Libertarianism is a set of accurate political ideas, and objectivism a set of compatible accurate philosophical ones. Like many I was drawn to both by the fact that they made sense and were consistent. Arguments for libertarianism, and austrian economics in particular, would use day to day examples of individual human decisions that I could relate to and use to build up a logical conceptual model of the world at large, and make predictions about that world. A lot of philosophy rejects this kind of jump from the real into the conceptual, but since I had somwhow already rejected the analytic synthetic dichotomy (even before I knew what it was) I very quickly knew I had found some real answers in libertarian ideas. Suddenly, I knew why the world is as messed up as it seems.

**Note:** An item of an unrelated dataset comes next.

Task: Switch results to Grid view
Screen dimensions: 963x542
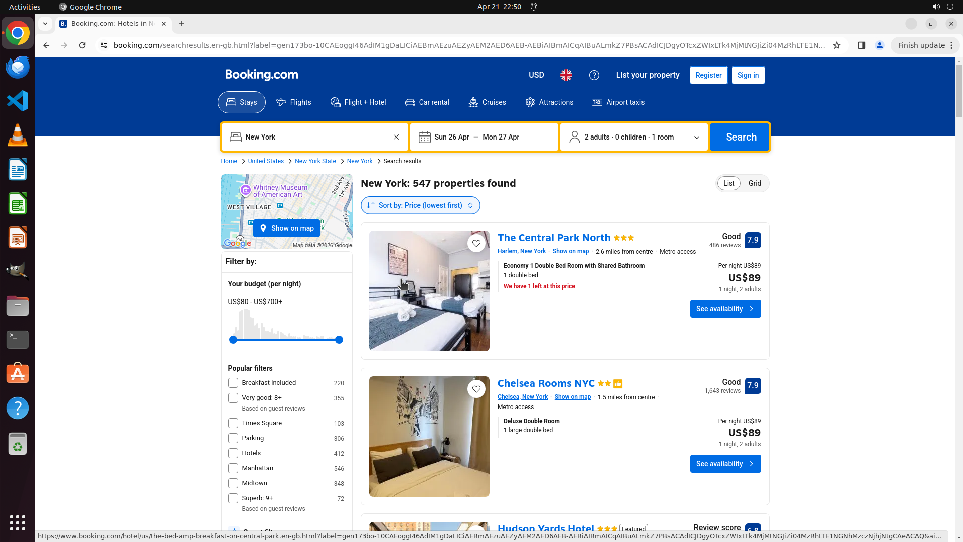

If those examples and those arguments were nonsensical or fanciful, or if they held between them logical inconsistencies then I would not have been persuaded by libertarian arguments just as I was not persuaded by 22 years of left-biased media and statist assumptions. Yet the road to libertarianism was a long one, nagging doubts and idle thoughts had to build up over time.
This journey-to-libertarianism isn’t uncommon, it tallies with the experiences of libertarians I have spoken to. What worries me is precisely that this gradual and lengthy process of being drawn into libertarianism is as common as it is, because it seems to me that the French and Greek voters are using a different process entirely.
Sam Bowman produces a graph of rising (real terms flat) spending and writes:
What European voters have rejected is the idea of austerity. The very suggestion that their governments should live within their means is, apparently, unacceptable to the majority of voters in France, Greece and, as seems likely, the Netherlands.
If these voters had been through years of hard cuts and belt-tightening, a backlash would be understandable. But these voters haven’t lived through that yet.
Libertarian have spent time, on this blog and others, thinking about how to trigger emotional reactions that lead to more rational thought. That cause people to stop and think, or to contemplate stronger memes hidden in slogans. That can help campaign against emotive thinking, or help to inform, and might lead to more rational longtermist voting, but if the reason for voting against auserity is because they don’t want to face up to the challenge then that is actually evasion – a desire to avoid thinking about the lack of money – and it’s not obvious to me what could be effective in the face of that.
Voters unwilling to vote with common sense when reality is biting them on the arse are not going to pause and comtemplate nagging theoretical inconsistencies. We need a better strategy.